Beleaguered by a string of top rank departures within the last year, the museum is now poised for a $60-million expansion; it has plans to move to a larger location.
Elizabeth Neilson Armstrong, takes the new chief curator position in April. She has served as senior curator at the Museum of Contemporary Art in La Jolla.
Among Armstrong's exhibitions are "Ultrabaroque: Aspects of Post-Latin American Art," a show that is now touring nationally; and "In the Spirit of Fluxus," a survey of a 1960s utopian art movement that won the International Assn. of Art Critics Award in 1995.
John Crabtree-Ireland has been named the development director and Jennifer Dework Katz is the education and public programs associate.
"The timing of these announcements is unusual. And it's purely circumstantial that all three of these positions are being filled at the same time," OCMA director Naomi Vine said. "I'm absolutely delighted. They are going to bring a new level of excitement and energy to the institution."
The sigh of relief comes after an 18-month search for a curator. Armstrong and the museum have been negotiating since November.
Her duties will include: working closely on all aspects of the exhibitions from programming and education to installation, producing show catalogs, and overseeing the museum's collection. Her title is deputy director of art.
Before working in La Jolla, Armstrong spent 14 years at Walker Art Center in Minneapolis. She holds a master's degree in art history from UC Berkeley. She was attracted to OCMA because she believes it "has shown a strong interest in revitalizing its collection and invigorating its programs."
"The museum seems really focused now, and I feel they're really committed to providing the resources," said Armstrong, 48, who lives in La Jolla but plans to move to Orange County with her family.
Crabtree-Ireland, 30, comes to OCMA from the Natural History Museum of Los Angeles, where he served as associate director of annual and special gifts. A graduate of Georgetown University, he will be responsible for fund-raising.

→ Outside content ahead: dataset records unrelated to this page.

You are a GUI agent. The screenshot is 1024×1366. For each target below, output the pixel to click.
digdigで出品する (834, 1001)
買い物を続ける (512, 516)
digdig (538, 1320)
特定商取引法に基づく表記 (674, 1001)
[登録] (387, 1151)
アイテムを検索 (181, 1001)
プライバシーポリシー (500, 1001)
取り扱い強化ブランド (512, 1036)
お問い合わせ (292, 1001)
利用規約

"I want to help the museum achieve its goals and realize the vision of the board of trustees," said Crabtree-Ireland, who starts Feb. 26. He too will move to Orange County or Long Beach from Hancock Park.
Education coordinator Katz, a New Jersey native, holds a master's in art history and a certificate in museum studies from Rutgers University. She is responsible for planning the public programs offered by OCMA's education department and will report to Elena S. Arrojo, the museum's education director.
She previously served as curatorial consultant to a photo gallery in Santa Monica. Museum officials also made two other announcements Wednesday. OCMA is the recipient of the Walter B. Gerken community service award from the Pacific Life Foundation, which carries a $15,000 donation. And OCMA has received a donation of 25 works of contemporary art from Pasadena collector David Hundley.